WHAT THE TASK REQUIRES
Lines with the word "Designs": copy all of them from the entries below.

Stored data
________________________

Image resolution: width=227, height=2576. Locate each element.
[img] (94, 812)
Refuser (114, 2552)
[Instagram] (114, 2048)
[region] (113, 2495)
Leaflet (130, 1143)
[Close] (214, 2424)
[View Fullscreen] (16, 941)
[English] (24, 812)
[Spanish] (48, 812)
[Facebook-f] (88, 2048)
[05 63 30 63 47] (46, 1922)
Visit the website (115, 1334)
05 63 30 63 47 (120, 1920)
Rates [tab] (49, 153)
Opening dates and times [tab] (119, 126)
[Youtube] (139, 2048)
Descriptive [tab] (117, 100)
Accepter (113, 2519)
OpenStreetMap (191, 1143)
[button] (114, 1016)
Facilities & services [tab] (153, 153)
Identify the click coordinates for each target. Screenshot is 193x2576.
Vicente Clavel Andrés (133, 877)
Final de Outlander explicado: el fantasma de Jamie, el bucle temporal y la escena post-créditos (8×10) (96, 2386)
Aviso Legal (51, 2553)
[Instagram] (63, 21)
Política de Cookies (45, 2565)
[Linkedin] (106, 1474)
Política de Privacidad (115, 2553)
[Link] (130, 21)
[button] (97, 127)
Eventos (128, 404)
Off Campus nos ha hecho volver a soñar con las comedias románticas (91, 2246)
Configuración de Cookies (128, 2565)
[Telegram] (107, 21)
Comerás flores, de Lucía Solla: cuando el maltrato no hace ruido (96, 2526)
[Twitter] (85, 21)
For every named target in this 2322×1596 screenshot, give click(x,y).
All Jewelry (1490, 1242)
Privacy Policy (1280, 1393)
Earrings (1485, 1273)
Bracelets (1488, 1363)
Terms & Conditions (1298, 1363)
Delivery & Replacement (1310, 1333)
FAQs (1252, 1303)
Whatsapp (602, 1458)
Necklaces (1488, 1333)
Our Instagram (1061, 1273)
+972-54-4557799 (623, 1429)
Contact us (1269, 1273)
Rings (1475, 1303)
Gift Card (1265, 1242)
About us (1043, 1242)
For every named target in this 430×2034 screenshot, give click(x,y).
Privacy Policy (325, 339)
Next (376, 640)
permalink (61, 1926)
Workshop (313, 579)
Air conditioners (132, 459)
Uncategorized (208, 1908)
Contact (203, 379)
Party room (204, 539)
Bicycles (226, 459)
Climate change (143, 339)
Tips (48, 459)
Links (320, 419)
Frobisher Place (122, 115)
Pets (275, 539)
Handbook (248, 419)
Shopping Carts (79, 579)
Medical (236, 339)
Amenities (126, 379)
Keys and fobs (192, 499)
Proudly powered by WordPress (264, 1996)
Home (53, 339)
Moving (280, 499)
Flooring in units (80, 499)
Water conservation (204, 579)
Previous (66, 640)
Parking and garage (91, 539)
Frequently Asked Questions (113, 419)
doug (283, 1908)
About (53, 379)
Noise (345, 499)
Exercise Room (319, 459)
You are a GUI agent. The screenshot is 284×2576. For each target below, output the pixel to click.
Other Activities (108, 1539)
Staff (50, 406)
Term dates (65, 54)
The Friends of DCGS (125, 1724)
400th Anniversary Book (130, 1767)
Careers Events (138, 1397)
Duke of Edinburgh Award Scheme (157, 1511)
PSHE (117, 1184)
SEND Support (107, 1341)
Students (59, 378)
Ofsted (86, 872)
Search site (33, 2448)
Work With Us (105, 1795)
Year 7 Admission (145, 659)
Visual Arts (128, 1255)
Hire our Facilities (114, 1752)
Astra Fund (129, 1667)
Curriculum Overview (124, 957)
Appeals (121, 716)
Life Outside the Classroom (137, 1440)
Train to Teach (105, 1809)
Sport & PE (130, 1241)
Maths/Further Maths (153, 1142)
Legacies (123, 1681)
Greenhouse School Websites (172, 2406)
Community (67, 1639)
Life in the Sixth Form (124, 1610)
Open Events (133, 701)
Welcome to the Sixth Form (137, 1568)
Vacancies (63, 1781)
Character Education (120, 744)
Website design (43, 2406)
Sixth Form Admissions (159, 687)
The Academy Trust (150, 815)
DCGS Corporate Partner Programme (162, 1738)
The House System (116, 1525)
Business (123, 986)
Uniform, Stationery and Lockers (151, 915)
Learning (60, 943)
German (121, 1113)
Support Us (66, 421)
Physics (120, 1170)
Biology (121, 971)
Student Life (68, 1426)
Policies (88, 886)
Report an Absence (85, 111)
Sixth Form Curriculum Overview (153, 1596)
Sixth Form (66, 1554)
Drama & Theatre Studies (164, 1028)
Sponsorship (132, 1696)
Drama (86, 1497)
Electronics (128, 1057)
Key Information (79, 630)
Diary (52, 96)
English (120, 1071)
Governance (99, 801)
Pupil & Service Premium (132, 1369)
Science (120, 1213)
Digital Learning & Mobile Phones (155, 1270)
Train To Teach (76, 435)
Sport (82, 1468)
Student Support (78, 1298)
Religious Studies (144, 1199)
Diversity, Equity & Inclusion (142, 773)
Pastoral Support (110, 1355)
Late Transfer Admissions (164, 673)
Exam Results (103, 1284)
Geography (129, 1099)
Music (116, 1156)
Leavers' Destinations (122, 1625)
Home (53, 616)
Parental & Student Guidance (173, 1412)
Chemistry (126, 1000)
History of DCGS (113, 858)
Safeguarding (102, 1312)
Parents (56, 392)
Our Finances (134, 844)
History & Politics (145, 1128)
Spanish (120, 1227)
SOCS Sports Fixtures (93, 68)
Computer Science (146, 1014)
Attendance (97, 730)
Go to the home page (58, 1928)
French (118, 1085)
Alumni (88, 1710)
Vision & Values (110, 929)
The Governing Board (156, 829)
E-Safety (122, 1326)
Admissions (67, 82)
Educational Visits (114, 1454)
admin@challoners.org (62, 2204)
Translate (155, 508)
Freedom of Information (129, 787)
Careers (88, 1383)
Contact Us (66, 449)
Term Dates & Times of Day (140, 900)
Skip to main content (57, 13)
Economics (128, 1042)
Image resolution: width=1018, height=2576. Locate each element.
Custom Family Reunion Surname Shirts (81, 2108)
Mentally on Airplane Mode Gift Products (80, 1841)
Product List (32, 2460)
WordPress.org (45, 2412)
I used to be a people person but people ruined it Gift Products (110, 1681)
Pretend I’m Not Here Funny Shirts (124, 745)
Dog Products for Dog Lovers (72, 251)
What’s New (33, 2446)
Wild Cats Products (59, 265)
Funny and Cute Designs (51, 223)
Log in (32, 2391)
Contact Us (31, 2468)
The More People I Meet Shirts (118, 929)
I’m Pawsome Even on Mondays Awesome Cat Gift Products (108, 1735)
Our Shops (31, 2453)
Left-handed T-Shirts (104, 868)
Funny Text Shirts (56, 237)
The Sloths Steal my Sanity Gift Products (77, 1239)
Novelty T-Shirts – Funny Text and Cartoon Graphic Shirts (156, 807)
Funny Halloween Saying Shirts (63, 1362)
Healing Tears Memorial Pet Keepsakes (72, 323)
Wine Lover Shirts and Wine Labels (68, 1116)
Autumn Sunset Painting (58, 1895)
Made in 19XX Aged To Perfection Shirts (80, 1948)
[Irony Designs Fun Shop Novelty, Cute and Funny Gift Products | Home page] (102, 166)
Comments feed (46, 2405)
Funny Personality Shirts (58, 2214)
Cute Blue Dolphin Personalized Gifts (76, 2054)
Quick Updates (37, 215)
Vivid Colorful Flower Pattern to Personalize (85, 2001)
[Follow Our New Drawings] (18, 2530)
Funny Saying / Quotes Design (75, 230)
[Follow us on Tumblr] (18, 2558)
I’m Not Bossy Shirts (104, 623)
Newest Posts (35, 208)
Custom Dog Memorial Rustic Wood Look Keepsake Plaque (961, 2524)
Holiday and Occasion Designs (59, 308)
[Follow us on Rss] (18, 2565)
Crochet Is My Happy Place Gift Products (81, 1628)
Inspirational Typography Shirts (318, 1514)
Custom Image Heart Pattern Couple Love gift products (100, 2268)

________________________

SOLUTION FOR THIS PROBLEM
Funny and Cute Designs (51, 223)
[Irony Designs Fun Shop Novelty, Cute and Funny Gift Products | Home page] (102, 166)
Holiday and Occasion Designs (59, 308)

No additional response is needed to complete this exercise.